The cure for this kind of ─ ahm ─ misunderstanding is a basic of knowledge of science. Science is the study of reality, whereby you observe nature with an open mind, and seek, describe and endeavor to explain its phenomena by reasoning honestly and transparently from examinable evidence. I emphasize that you try at all times to maximize objectivity so as to make the most accurate statements possible ─ you publish your results in reputable journals of science after peer-review, so they're always potentially open to expert criticism, hence that a dialectic of understanding can result.
In this way you learn not just that we think the universe is about 13.8 bn years old, but why we think that; how we determine that the earth and sun formed 4.5 bn years ago; the evidence that shows there has been life on earth for about 3,7 bn years, from which evolved all species now seen on earth, including us; how we derived the rules that describe consistencies in the way matter and forces interact; the counterintuitive aspects of the quantum world; and a great deal more.
And if you add a knowledge of history to your knowledge of science, you come to see that the bible is a set of ancient books recording the beliefs, practices and laws, folk histories, and occasional real histories, of a particular Semitic tribe who had a tribal god we know as Yahweh who was a member of the Canaanite pantheon, and evolved to be a monogod and then the Christian god, and presently the triune god.
The truth will, in all those senses, set you free.

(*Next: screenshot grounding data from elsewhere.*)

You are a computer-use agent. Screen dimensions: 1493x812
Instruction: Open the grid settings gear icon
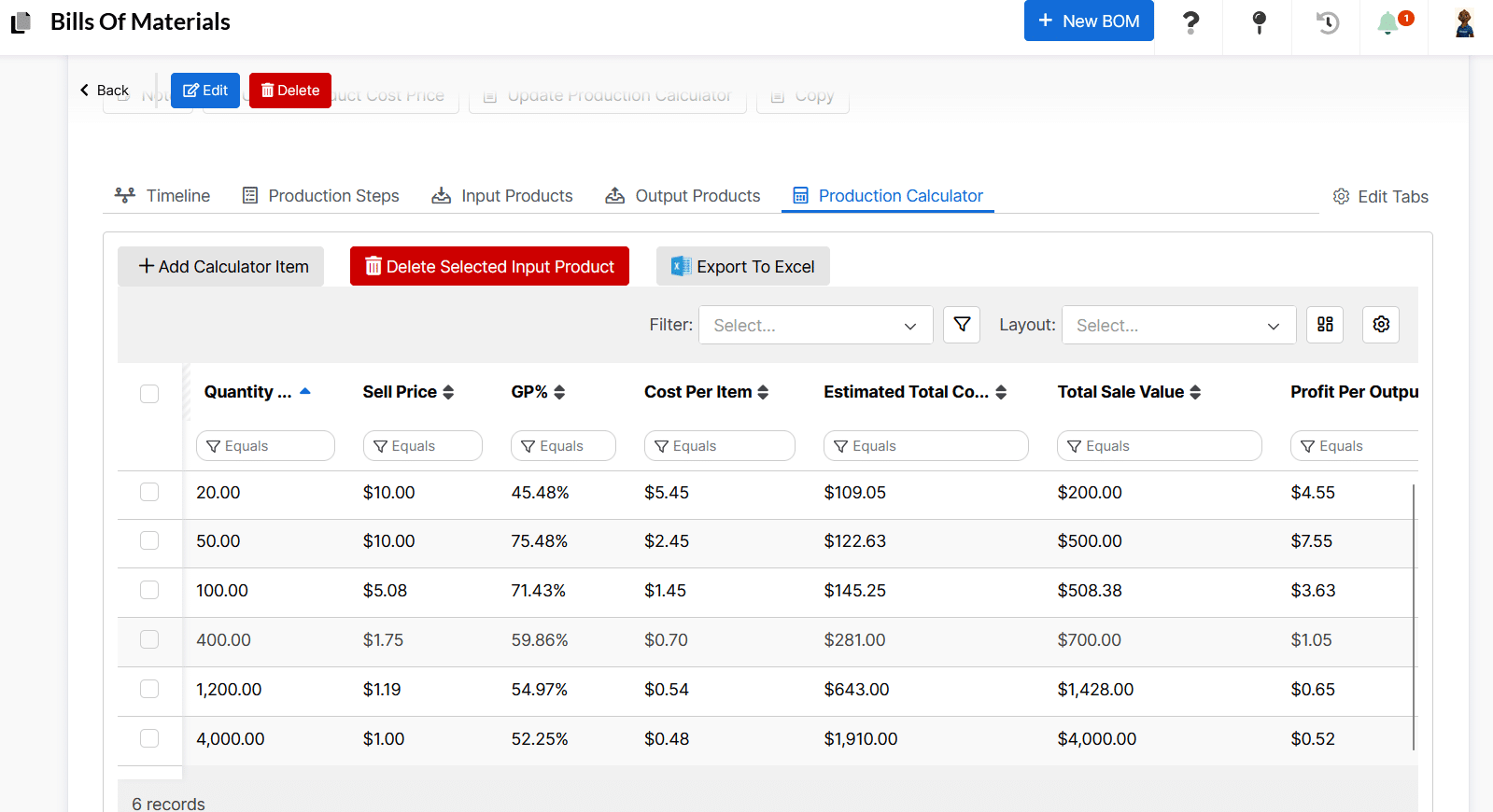(x=1380, y=325)
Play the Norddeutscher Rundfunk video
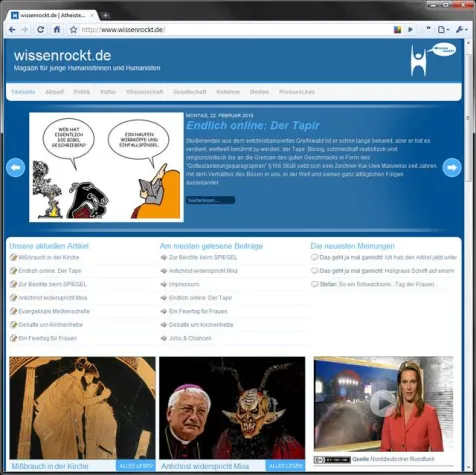Image resolution: width=476 pixels, height=475 pixels. 383,404
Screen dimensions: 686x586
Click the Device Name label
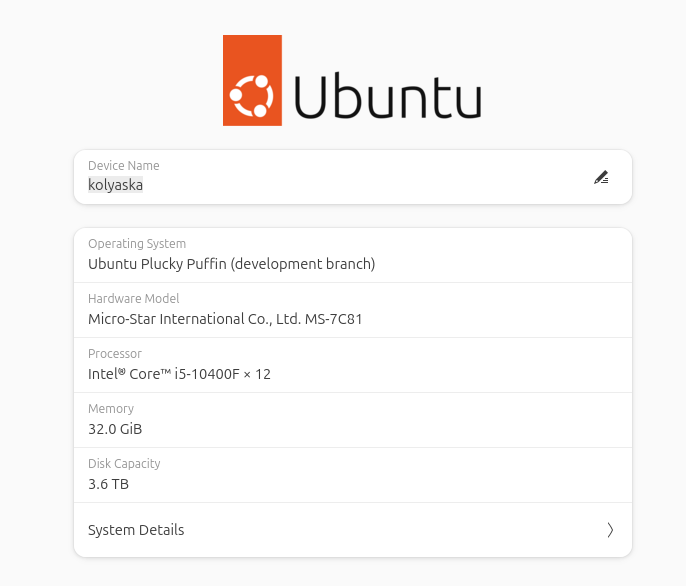coord(124,166)
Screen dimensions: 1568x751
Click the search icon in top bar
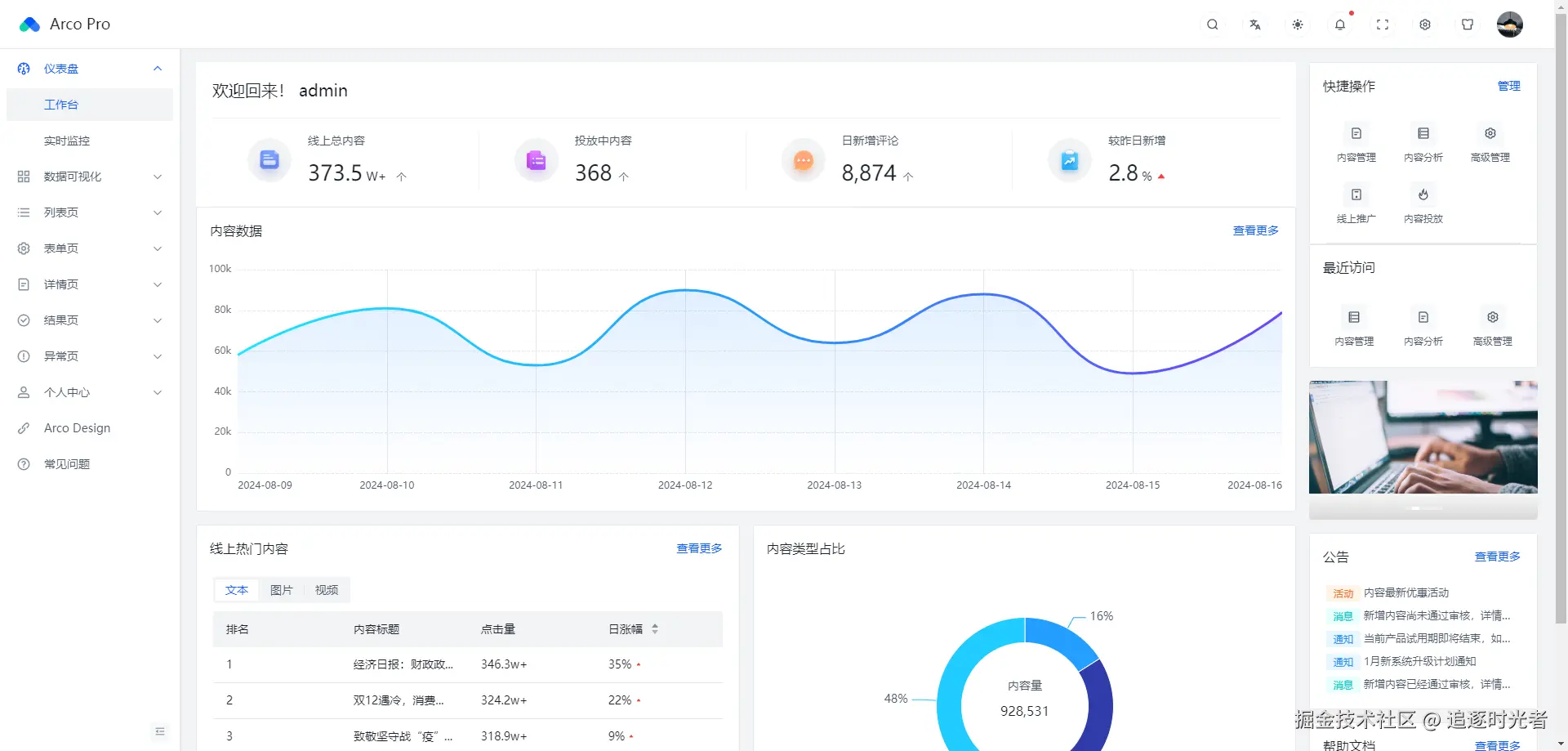[x=1213, y=25]
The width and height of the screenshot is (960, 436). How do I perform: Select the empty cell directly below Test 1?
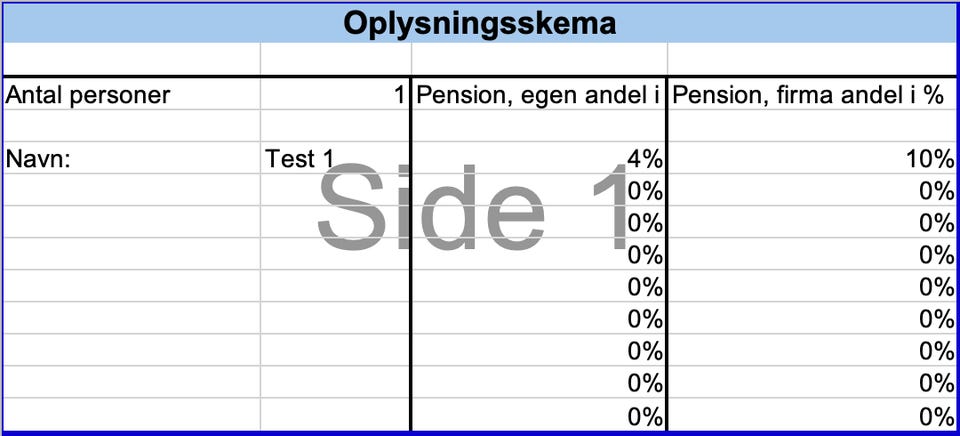[x=335, y=190]
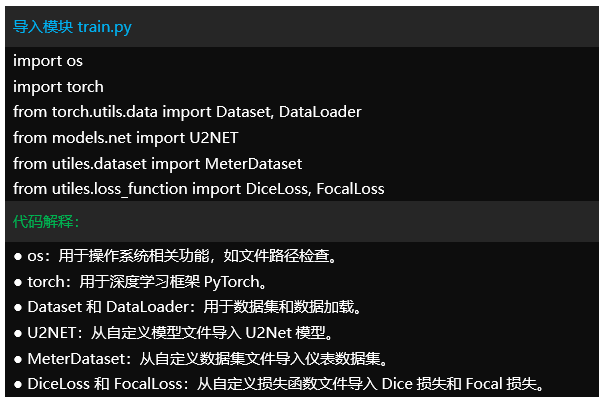Image resolution: width=604 pixels, height=401 pixels.
Task: Click the "DiceLoss 和 FocalLoss" explanation bullet
Action: click(280, 383)
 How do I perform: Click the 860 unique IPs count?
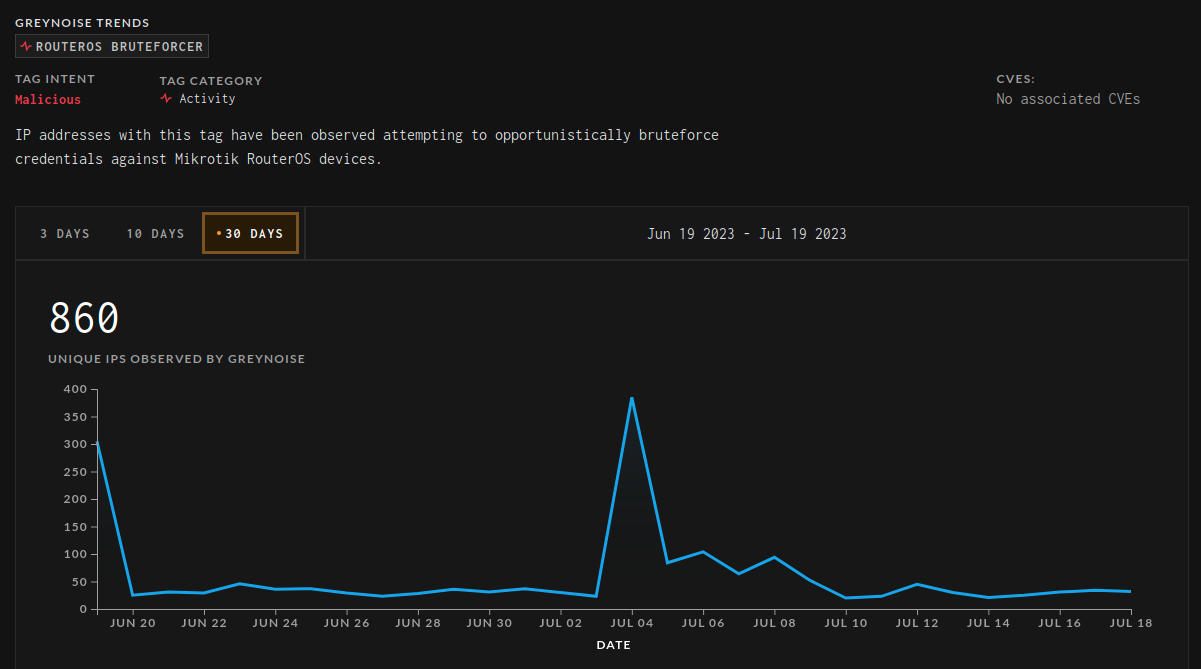(x=84, y=319)
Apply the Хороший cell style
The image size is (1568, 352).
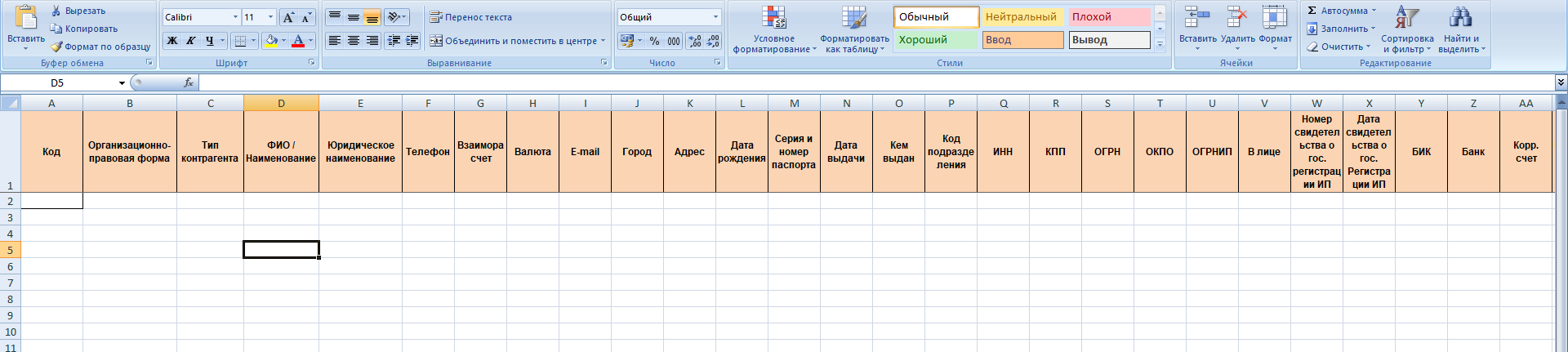(935, 40)
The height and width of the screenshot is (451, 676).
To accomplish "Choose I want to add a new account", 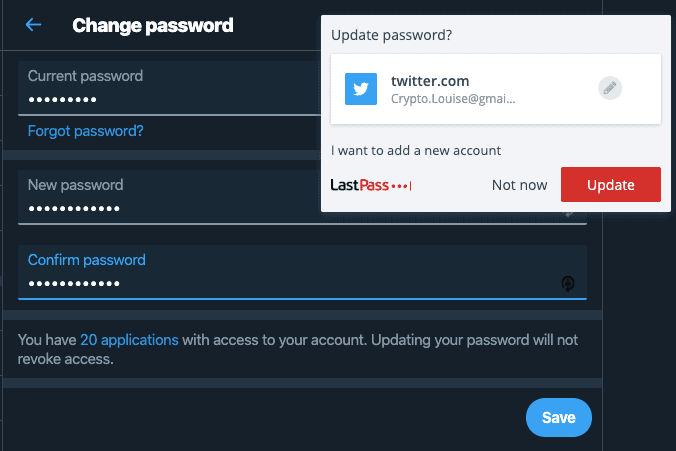I will pyautogui.click(x=416, y=150).
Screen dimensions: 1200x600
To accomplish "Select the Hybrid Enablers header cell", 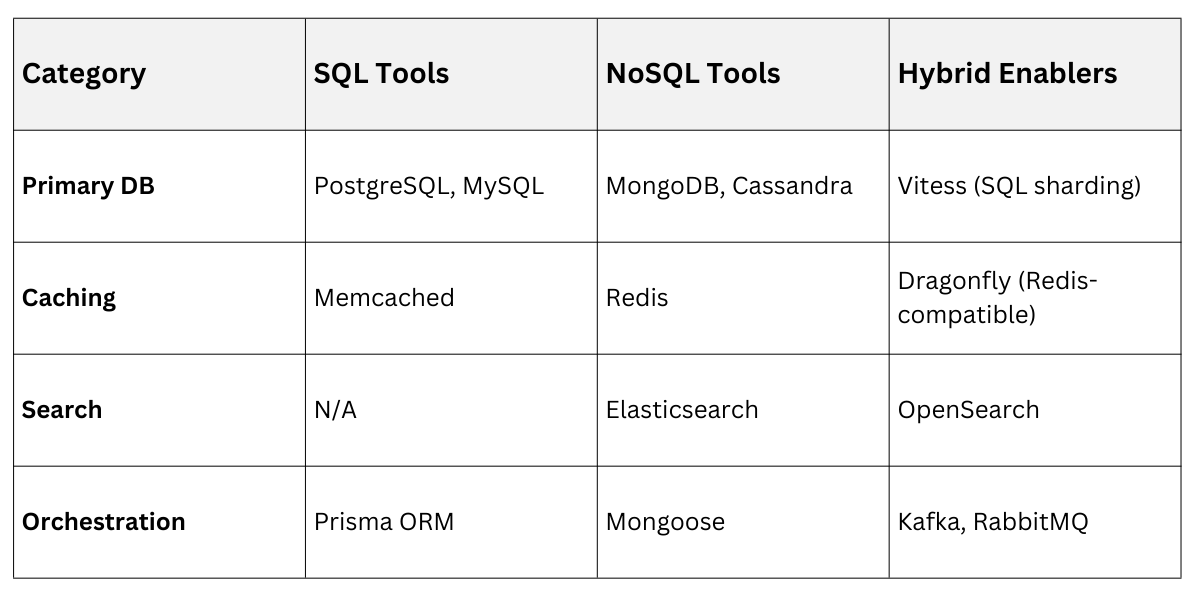I will pos(1007,74).
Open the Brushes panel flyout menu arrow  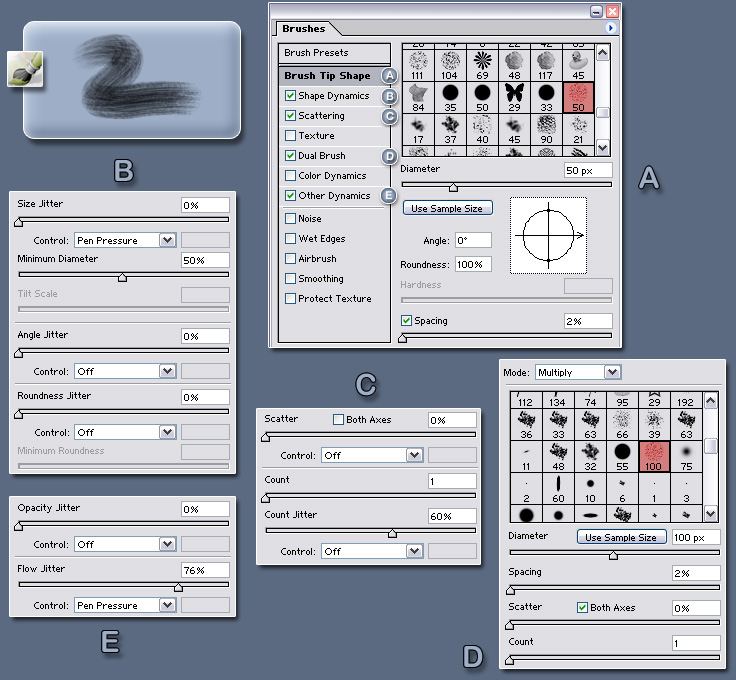tap(611, 29)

Including the truth that outside this sentence there are no absolute statements.
There's one example of your error right there ─ "later identified as the devil". You import into the story things that aren't in the story. You don't notice it never mentions sin, original sin, the fall of man, death entering the world, 'spiritual death', the need for a redeemer, and so on. You just wish these later ideas onto the text, as though that's what the story really says ─ when in fact as I keep pointing out, it says nothing of the kind, and you can't point to any places in the text where it does.
Above, in #121, I asked Hockeycowboy to talk me through the following, step by step ─
1. Eve has this piece of advice: DON'T eat that particular fruit BECAUSE if you do, you'll die the same day.
2.Eve sees that "the tree was to be desired to make one wise" (
Genesis 3:6)
3. Eve doesn't know the difference between good and evil. This is because God has deliberately withheld the knowledge from her.
4. So she has no concept of wrong. For example, if disobedience is wrong, she has no way of knowing that.
5. She eats the fruit.
What sin has she committed?
In particular, how is sin possible if you have no concept of right and wrong? In that condition, you have no way of forming an intention to do wrong.
If you don't intend to do wrong, there can't be sin or guilt or blame.
Indeed in this case there can't even be negligence.
What is your step by step reply to that?